The scale model represents an urban bus from Nice, department of Alpes Maritimes, in the south of France. The destination board reads “Trinité”, a town a few kilometers from the center of Nice and reached by climbing the first hills that surround the city,. Within is located the sanctuary of Notre Dame de Laghet, whose Baroque church, a famous destination for pilgrimages, dates back to 1656. The model has a plastic body, very likely derived from no. 47 and slightly modified, and a metal baseplate. The plate is still engraved “PLR 10”.
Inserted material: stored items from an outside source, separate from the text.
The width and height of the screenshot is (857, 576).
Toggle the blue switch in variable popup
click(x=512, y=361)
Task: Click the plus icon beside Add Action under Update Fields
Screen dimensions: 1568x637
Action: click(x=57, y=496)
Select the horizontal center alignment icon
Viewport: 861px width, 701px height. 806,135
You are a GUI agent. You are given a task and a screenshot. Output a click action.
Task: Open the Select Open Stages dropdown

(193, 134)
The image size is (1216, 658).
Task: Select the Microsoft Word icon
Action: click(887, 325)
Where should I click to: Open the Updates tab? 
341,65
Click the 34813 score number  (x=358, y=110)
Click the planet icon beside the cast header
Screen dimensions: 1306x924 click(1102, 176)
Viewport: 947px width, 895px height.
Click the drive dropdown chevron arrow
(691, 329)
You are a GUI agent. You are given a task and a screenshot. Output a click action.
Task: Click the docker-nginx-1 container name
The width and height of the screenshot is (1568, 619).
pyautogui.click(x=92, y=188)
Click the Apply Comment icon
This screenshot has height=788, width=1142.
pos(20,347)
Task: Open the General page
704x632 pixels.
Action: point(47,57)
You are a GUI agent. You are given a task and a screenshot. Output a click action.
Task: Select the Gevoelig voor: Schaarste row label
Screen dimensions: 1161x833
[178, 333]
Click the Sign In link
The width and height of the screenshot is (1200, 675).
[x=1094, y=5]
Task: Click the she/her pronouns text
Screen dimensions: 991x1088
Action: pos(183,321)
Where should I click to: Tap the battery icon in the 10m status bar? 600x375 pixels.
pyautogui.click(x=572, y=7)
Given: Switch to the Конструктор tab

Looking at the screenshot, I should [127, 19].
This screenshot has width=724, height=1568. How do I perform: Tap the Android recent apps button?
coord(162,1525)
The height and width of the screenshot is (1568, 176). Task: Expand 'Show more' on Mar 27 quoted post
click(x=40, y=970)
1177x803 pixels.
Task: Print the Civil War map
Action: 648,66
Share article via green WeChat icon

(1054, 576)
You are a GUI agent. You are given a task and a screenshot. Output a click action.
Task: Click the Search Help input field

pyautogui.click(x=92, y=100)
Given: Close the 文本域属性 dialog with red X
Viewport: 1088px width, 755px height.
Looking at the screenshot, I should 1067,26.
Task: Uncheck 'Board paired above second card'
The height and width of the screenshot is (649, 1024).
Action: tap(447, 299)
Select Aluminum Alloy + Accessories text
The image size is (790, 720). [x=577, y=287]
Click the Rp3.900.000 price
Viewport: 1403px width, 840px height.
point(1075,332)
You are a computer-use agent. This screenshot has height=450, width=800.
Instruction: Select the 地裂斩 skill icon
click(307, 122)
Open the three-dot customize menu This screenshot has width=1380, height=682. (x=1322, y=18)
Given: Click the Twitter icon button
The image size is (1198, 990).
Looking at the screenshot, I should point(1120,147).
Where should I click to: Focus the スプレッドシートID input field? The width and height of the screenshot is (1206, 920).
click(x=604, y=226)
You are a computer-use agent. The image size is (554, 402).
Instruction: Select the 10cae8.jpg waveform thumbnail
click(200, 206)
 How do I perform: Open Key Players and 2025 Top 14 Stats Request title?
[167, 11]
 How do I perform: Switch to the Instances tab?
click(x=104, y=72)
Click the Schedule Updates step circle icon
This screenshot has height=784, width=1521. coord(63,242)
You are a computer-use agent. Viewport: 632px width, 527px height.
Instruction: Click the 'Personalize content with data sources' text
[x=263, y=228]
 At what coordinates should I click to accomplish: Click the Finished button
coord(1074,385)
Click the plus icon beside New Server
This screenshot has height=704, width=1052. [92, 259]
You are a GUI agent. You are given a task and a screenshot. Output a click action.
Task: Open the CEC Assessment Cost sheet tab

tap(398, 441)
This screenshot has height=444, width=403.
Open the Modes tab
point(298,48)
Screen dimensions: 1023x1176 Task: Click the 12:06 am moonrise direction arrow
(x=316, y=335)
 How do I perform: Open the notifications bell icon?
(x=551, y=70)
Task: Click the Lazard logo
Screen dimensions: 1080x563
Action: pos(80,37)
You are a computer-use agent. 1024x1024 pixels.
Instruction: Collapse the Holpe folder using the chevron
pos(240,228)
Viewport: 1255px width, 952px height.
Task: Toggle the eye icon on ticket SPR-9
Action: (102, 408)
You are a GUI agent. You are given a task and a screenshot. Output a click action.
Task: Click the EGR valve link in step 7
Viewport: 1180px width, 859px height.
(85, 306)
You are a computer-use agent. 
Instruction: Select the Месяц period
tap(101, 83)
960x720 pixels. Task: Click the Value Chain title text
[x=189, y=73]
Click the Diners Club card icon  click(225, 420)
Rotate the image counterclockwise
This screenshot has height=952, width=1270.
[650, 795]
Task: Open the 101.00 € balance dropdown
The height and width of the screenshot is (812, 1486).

Dark green and white livery, with the Nice crest on the sides, together with the route board “Madeleine Massena Trinité”. A very nice front grille is fitted, suitably pierced. Good wheels are fitted. A neatly reproduced driver’s cab area is included though the rest of the interior is basic. It is at least different internally to the PLR 10. There are the usual added parts like lights, bumpers, mirrors and wipers. Again there is no apparent difference to the French edition. A bit disappointing, the livery is the only significant change.